Феликс Эдмундович выпил еще воды и решительно встряхнул головой, давая понять собеседнику, что мгновение откровенности душевной миновало и пора переходить к делу.

— Так вы полагаете?

— Полагаю, — обрадованно, а потому излишне громко отозвался Манцев, — что со смертью своего главаря Соболева штаб «анархистов подполья» развалится. Тем более что их идеолог Ковалевич тоже убит.

— Ошибаетесь, Василий Николаевич. Все будет как раз наоборот. Владимир Ильич не случайно подчеркивал, что анархизм — это порождение отчаяния, психология выбитого из колеи интеллигента или босяка. Архитеррор всегда привлекал самые горячие головы и самые безрассудные. Именно в отчаянии, что все рушится, они пойдут на самую сумасшедшую и кровавую авантюру. К тому же не забывайте, что на свободе пока еще гуляет Черепанов! Это сильная личность и природный вожак.

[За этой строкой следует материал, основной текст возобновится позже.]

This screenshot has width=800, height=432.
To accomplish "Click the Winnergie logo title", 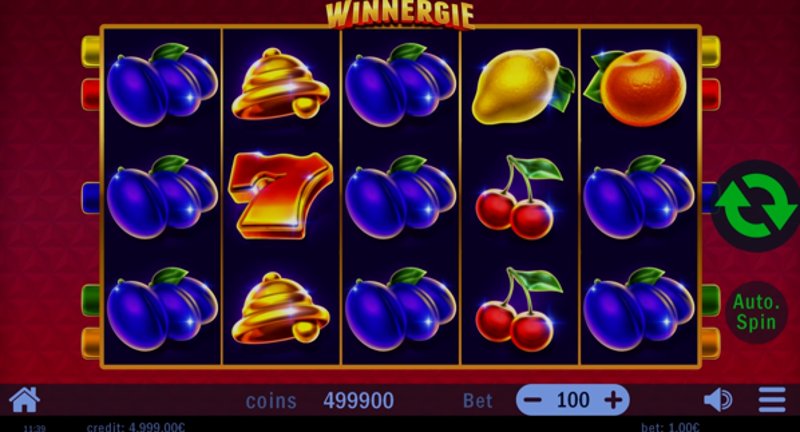I will (x=401, y=15).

— Вы думаете, они решатся повторить теракт?

— Непременно! У них чуть не сто пудов динамита, этого хватит на десятки взрывов, да и руки чешутся. Я вот о чем подумал. Белогвардейцы обошлись бы с такой горой взрывчатки по-военному рационально. Склады оружия, узлы связи, мосты, ну, и тому подобное. А этим… — акцентируя внимание собеседника, Дзержинский постучал по столу, — …нужен не просто теракт, а такой, чтобы вся Европа ахнула. Никак не меньше. Пристрастие к театральным эффектам у анархистов да и у левых эсеров в крови.

Манцев уже включился в ход мыслей Дзержинского:

— Выходит…

Феликс Эдмундович не дал ему договорить:

— Да! По всему выходит, что теперь они замахнутся на Кремль! И расшибутся в лепешку, чтобы подгадать взрыв или 7 ноября, или накануне годовщины революции.

После небольшой паузы председатель МЧК отдал распоряжение:

— Прошу вас, Василий Николаевич, все отделы, всех ответственных сотрудников ориентировать на поиски анархистского арсенала. Это самое важное сегодня дело. Самое срочное. Не оставляйте без внимания ни сигнала, ни ниточки, за которую можно было бы ухватиться.

— Незамедлительно передам ваше указание товарищам, — отозвался Манцев. — Теперь об эсерах…

Встрепенулся Дзержинский:

— Что-то новое?

— Новое… Выяснилось, что в соседней с захваченной нами квартире на Глинищевском живет левый эсер Тарасов. Мы устроили в ней обыск. Нашли взрыватели, идентичные тем, что использовали террористы-анархисты, запасные документы, принадлежавшие Соболеву, даже три поддельных незаполненных бланка ВЧК. Ранее на Тарасова никаких подозрений не было…

— Подождите, подождите, — сообщение взволновало Дзержинского. — Тарасов, как мне помнится, максималист. Но до сих пор максималисты соблюдали лояльность по отношению к Советской власти.

— Так оно и было до последнего времени. Я выяснил, оказывается, максималисты раскололись. Одна часть действительно сохраняет, как вы выразились, лояльность. Другая, к которой принадлежит Тарасов, слилась с неразоружившимися левыми эсерами и «анархистами подполья».

— Доказательства?

— Налицо. В засаде на квартире Тарасова захватили трех максималистов. Все они вместе с «анархистами подполья» участвовали в ограблении кассы Тульского патронного завода. Тогда они взяли три миллиона рублей. Деньги поделили.